Open xRoyBx opened 3 years ago
I think you didn't build the packages correctly, make sure you have PyTorch >=1.0.0, <=1.4.0. If you're just intrested in doing the interpolation, check my repo iBobbyTS/VFIN, it's very easy to use, DAIN is included, there are colab notebooks that I tested, and there's also a tar file with everything (python, pytorch and dain packages) installed correctly. Open an issue there if there are any problem with it.
I don't know how to install/change PyTorch >=1.0.0, <=1.4.0 in colab (Win10). Anyway, using the "official" notebook by Styler00Dollar and Alpha or other related notebooks, i get the same error. I'll try with VFIN, thanks ;)

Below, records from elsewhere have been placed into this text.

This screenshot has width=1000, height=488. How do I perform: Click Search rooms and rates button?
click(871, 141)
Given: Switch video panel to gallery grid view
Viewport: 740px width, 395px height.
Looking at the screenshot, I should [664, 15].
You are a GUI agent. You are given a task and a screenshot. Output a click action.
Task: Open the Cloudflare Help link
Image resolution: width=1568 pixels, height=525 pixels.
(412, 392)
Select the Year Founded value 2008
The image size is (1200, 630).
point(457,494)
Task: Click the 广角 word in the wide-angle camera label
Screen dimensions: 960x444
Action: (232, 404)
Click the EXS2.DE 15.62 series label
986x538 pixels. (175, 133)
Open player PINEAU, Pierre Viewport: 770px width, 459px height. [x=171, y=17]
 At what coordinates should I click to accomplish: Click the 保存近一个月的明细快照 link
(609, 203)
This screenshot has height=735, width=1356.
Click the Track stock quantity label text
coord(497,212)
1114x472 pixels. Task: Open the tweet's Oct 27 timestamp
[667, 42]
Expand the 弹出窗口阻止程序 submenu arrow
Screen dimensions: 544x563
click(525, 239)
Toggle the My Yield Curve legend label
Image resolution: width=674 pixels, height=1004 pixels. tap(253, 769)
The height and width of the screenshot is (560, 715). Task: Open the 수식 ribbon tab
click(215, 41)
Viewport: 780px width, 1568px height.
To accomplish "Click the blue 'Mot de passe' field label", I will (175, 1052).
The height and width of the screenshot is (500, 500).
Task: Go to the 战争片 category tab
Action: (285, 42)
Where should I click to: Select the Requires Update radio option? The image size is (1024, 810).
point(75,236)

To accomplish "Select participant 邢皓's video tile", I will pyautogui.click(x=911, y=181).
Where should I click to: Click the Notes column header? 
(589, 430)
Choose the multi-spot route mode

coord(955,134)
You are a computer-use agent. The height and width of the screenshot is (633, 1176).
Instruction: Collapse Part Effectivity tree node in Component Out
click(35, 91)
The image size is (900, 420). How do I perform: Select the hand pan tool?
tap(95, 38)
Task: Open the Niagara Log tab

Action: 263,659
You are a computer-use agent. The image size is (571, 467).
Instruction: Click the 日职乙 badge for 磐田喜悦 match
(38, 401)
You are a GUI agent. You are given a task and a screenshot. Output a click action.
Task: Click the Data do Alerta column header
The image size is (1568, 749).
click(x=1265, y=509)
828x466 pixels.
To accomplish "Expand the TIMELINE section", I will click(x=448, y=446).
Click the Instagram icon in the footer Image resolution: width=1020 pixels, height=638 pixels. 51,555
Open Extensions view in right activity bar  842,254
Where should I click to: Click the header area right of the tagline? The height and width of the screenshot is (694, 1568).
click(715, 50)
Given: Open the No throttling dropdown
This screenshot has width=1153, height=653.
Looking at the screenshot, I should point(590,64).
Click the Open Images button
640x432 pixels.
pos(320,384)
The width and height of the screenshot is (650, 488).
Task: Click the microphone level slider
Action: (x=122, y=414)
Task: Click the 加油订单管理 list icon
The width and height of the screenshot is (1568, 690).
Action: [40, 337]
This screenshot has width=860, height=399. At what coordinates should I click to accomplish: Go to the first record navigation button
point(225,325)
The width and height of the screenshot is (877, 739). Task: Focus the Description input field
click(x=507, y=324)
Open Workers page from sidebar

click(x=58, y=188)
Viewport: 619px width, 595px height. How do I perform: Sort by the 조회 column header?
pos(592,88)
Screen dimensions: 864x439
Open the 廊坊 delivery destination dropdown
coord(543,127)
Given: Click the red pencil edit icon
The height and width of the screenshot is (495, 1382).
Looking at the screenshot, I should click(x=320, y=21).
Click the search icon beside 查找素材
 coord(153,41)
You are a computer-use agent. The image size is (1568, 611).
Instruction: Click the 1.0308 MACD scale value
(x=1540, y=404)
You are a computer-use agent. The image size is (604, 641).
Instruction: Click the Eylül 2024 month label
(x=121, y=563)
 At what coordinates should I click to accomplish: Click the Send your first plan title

To install pytorch 1.4, simply run this:
pip install torch==1.4.0
if you're using a notebook like Colab, add a ! befor, like
!pip install torch==1.4.0
I’m modifying code in VFIN very often now, so there mifht be errors while someone else use it. I'm still learning about GitHub, I might start using the brunch and release systems to keep stable versions and somewhere else to develop.
This error has popped up a few times in the issues section of various DAIN colab repos. I have read it's possibly something with the GPU build. I would love for someone to look into this because I am not familiar at all with this area of coding and I've only gotten DAIN to work once (probably when I was assigned a P100). I get this same error when using different colabs for DAIN, specifically when I get a V100 I think.
Has anyone found a solution???
Hi! Yes, I know what the error is. I don’t know exactly how to fix it.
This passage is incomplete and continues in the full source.